- DATA IN THIS EXERCISE -
== == ==

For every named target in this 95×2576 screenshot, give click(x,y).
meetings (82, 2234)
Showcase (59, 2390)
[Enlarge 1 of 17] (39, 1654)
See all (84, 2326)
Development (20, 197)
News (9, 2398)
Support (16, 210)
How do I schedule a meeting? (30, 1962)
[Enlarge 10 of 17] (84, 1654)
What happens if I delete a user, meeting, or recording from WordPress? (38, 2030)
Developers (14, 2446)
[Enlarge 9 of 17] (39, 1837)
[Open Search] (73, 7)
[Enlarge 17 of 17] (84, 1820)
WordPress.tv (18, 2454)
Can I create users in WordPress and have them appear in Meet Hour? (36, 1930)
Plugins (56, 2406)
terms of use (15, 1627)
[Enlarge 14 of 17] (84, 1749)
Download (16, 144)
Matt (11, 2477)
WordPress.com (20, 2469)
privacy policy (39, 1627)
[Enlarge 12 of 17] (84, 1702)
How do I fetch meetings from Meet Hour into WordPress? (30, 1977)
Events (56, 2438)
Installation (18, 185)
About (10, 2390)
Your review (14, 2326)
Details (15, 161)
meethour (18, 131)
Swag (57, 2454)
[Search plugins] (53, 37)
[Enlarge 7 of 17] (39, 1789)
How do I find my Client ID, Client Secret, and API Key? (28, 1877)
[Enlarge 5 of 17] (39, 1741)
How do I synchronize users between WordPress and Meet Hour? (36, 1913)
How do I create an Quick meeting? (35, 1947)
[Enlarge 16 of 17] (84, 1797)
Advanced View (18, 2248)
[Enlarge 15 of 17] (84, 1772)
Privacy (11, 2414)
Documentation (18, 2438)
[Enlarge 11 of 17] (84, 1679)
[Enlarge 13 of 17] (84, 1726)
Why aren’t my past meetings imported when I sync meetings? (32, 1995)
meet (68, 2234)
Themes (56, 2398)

== == ==

- PROBLEM DETAILS -
Look above for the line holding "Installation (18, 185)". Print it and every line after it, exactly, through the line holding "How do I synchronize".

- ANSWER AREA -
Installation (18, 185)
About (10, 2390)
Your review (14, 2326)
Details (15, 161)
meethour (18, 131)
Swag (57, 2454)
[Search plugins] (53, 37)
[Enlarge 7 of 17] (39, 1789)
How do I find my Client ID, Client Secret, and API Key? (28, 1877)
[Enlarge 5 of 17] (39, 1741)
How do I synchronize users between WordPress and Meet Hour? (36, 1913)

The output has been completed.